High Performance Air Electrode for Solid Oxide Regenerative Fuel Cells Fabricated by Infiltration of Nano-Catalysts

A high performance air electrode fabricated by infiltration of highly active nano-catalysts into a porous scaffold is demonstrated for high-temperature solid oxide regenerative fuel cells (SORFCs). The nitrate precursor solution for Sm_0.5Sr_0.5CoO₃ (SSC) catalyst is impregnated into a porous La_0.6Sr_0.4Co_0.2Fe_0.8O₃ (LSCF) – gadolinia-doped ceria (GDC) composite backbone, and extremely fine SSC nano-particles are uniformly synthesized by in-situ crystallization at the initial stage of SORFC operation via homogeneous nucleation induced by urea decomposition.
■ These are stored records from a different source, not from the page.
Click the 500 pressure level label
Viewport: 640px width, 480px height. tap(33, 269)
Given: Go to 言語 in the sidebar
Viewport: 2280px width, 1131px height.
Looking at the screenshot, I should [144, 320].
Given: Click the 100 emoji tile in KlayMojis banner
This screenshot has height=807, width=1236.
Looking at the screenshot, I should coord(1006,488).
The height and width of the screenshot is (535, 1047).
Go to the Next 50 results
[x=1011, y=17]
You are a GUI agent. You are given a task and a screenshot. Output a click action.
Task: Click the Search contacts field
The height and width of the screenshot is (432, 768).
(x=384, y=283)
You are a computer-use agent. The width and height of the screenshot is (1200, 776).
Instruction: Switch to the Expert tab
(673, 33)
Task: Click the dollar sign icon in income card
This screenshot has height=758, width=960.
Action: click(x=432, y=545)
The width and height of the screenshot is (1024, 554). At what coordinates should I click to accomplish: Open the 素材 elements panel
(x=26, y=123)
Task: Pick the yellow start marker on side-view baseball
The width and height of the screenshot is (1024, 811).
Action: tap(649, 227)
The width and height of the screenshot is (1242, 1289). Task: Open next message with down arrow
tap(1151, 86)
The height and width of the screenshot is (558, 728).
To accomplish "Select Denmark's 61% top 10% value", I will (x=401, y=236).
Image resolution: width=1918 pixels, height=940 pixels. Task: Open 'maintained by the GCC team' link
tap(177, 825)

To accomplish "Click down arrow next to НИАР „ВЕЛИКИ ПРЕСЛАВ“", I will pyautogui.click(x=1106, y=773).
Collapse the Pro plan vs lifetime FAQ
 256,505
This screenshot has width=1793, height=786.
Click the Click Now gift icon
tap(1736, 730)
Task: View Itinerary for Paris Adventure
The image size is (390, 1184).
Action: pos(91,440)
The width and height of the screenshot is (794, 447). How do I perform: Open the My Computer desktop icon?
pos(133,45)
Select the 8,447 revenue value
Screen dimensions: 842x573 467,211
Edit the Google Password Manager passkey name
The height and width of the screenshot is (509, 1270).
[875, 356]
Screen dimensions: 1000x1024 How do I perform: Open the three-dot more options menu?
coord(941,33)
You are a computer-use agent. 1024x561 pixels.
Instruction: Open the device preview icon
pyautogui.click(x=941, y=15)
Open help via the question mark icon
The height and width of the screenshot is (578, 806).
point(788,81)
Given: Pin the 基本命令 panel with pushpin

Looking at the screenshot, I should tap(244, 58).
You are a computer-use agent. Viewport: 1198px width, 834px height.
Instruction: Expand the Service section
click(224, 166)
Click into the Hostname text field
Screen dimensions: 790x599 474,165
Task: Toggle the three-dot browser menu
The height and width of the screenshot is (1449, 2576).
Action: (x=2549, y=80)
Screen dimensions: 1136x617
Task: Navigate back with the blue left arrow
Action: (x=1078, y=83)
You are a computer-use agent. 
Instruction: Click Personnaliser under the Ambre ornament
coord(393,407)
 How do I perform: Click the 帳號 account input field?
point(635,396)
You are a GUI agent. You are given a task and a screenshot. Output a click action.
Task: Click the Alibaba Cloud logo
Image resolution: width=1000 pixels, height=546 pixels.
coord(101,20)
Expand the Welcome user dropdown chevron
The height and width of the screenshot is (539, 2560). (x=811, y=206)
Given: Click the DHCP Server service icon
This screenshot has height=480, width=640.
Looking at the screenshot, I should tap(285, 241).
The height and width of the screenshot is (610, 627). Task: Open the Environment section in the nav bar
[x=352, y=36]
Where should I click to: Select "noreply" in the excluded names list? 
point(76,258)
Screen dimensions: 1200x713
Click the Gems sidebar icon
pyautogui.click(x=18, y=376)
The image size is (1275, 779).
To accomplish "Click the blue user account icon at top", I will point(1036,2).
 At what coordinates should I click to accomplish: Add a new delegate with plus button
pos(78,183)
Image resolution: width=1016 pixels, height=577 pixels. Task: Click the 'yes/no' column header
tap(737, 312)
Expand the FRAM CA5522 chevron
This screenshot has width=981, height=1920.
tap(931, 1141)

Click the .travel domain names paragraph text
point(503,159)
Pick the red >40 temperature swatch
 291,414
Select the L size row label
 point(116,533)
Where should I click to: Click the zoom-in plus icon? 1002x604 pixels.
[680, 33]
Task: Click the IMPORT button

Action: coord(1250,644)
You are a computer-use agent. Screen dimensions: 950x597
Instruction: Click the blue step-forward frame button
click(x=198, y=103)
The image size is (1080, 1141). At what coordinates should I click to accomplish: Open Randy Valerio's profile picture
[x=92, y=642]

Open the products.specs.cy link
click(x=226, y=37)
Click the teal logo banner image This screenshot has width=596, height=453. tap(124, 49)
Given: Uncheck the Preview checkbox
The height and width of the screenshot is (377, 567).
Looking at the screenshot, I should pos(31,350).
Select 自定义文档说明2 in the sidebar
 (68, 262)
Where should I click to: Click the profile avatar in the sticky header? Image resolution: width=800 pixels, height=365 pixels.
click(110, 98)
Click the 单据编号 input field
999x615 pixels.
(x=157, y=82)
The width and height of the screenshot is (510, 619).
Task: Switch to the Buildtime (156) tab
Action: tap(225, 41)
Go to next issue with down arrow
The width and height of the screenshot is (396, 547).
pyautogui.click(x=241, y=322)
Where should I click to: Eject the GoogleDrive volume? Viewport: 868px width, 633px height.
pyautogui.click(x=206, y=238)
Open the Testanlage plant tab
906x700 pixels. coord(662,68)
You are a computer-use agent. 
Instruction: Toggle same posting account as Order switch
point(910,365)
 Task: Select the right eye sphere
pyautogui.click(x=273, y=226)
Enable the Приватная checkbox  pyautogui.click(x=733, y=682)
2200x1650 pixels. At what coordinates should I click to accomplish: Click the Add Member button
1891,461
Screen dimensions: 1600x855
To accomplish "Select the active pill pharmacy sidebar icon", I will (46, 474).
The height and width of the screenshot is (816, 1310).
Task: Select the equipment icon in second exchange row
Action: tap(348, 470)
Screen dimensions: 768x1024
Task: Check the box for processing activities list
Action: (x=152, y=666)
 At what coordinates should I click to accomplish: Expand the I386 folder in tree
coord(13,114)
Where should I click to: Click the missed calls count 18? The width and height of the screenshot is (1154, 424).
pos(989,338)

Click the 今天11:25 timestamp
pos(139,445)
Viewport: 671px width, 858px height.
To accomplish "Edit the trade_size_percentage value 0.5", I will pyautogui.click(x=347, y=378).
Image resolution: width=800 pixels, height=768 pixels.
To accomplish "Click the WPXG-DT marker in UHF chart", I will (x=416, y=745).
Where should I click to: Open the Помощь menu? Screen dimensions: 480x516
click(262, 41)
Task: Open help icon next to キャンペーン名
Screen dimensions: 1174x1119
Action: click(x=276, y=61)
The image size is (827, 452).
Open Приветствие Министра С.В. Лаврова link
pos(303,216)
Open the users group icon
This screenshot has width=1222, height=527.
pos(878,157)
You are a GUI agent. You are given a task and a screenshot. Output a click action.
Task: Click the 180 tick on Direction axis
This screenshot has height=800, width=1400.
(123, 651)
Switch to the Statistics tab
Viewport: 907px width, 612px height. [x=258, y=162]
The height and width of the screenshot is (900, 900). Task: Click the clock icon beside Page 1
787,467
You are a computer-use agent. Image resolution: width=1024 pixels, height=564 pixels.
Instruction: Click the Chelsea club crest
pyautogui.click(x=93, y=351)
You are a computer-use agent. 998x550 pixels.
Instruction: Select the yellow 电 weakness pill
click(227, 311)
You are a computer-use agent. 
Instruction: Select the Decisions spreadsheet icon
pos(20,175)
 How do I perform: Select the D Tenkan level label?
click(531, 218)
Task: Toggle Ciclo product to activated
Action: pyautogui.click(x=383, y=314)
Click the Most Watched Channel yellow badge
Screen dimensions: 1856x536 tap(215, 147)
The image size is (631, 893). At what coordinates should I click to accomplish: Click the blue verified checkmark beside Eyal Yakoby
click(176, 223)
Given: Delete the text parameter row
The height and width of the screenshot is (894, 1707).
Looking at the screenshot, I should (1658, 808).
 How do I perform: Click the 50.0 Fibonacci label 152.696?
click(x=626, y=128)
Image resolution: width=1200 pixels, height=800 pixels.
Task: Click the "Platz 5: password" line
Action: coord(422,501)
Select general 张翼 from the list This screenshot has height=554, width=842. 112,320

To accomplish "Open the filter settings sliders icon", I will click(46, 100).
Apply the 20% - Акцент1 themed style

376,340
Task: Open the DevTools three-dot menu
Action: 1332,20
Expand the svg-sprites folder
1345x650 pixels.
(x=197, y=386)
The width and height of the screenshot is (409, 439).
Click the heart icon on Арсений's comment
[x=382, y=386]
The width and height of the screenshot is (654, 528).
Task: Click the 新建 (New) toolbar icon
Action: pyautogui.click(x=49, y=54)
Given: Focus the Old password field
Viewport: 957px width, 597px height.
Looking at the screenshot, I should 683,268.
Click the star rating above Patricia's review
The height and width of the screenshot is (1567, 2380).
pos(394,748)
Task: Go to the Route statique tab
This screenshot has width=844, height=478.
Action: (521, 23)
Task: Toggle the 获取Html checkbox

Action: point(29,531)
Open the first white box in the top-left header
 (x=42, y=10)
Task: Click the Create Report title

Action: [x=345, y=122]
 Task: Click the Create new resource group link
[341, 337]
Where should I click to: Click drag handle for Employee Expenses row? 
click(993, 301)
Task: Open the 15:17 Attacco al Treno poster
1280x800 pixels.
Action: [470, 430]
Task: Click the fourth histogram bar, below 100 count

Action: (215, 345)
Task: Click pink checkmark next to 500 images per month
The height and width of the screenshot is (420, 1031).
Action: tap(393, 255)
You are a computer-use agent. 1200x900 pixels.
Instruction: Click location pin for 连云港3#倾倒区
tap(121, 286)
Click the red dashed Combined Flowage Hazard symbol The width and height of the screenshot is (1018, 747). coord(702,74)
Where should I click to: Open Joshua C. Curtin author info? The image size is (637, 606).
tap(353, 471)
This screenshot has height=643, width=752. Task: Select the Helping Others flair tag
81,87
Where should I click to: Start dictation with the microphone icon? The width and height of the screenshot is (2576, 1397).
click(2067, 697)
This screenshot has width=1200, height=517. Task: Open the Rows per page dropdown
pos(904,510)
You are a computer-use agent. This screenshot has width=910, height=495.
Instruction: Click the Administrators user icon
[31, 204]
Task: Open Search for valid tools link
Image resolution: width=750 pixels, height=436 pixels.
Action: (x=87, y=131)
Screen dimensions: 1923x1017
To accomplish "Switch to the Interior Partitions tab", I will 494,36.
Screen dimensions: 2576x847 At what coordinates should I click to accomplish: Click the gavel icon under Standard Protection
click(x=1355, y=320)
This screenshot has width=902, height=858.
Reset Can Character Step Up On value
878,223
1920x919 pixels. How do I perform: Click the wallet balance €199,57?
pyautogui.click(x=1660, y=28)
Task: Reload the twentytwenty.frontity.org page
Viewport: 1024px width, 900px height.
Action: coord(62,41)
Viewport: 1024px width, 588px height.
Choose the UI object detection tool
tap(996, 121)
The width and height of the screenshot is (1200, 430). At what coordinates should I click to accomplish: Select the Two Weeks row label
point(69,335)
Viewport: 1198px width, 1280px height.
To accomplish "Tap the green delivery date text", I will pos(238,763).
The SSC nano-catalysts are in the size range of 40-80 nm and stable against coarsening upon the SORFC operation at 750^oC. The electrochemical performance is significantly improved by incorporation of SSC nano-catalysts in both power generation and hydrogen production modes. Systematic analysis on the impedance spectra reveals that the surface modification of the air electrode with nano-catalysts remarkably accelerates the chemical surface exchange reactions for both O₂ reduction and O^2- oxidation, which are the major limiting processes for SORFC performance.